Sen. Mark Warner (D-Va.) is praising House passage of his Internet of Things (IoT) Cybersecurity Improvement Act, which requires minimum security requirements for IoT devices bought by the U.S. government, saying that there are not enough market incentives to secure devices.
Related: Sen. Warner Urges Internet Device Makers to Protect Products
The latest incarnation of the bill was introduced in March 2019 by Warner joined by Sen. Cory Gardner (R-Colo.), co-chair of the Senate Cybersecurity Caucus with Warner, and in the House by Reps. Robin Kelly (D-Ill.) and Will Hurd (R-Texas).
The bill has yet to pass the Senate, but did pass the Senate Homeland Security and Governmental Affairs Committee in June 2019.
It would:
1. "Require the National Institute of Standards and Technology (NIST) to issue recommendations addressing, at a minimum, secure development, identity management, patching, and configuration management for IoT devices.
2. "Direct the Office of Management and Budget (OMB) to issue guidelines for each agency that are consistent with the NIST recommendations, and charge OMB with reviewing these policies at least every five years.
3. "Require any Internet-connected devices purchased by the federal government to comply with those recommendations.

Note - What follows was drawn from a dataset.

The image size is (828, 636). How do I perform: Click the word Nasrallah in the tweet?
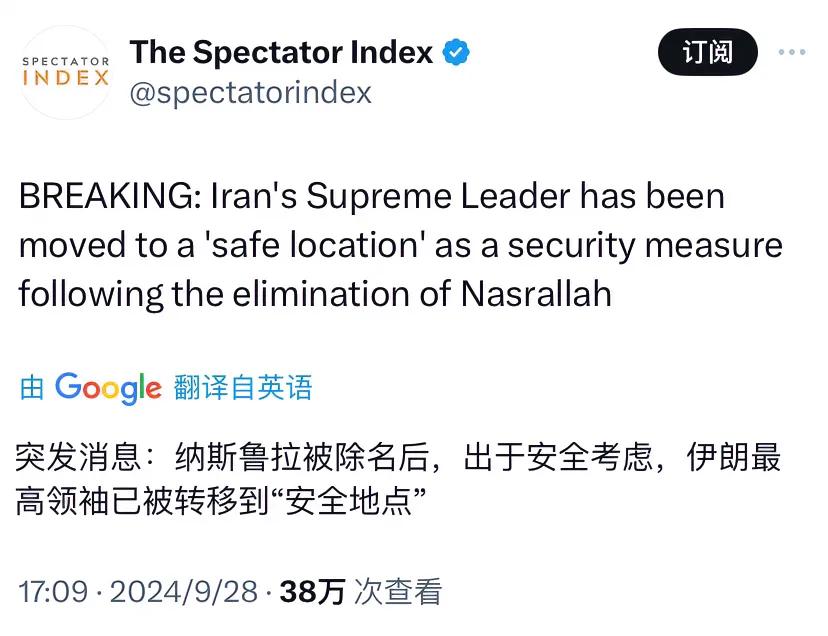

4. "Direct NIST to work with cybersecurity researchers, industry experts, and the Department of Homeland Security (DHS) to publish guidance on coordinated vulnerability disclosure to ensure that vulnerabilities related to agency devices are addressed.
5. "Require contractors and vendors providing information systems to the U.S. government to adopt coordinated vulnerability disclosure policies, so that if a vulnerability is uncovered, that can be effectively shared with a vendor for remediation."
“The House passage of this legislation is a major accomplishment in combating the threats that insecure IoT devices pose to our individual and national security," said Sen. Warner. "Frankly, manufacturers today just don’t have the appropriate market incentives to properly secure the devices they make and sell – that’s why this legislation is so important."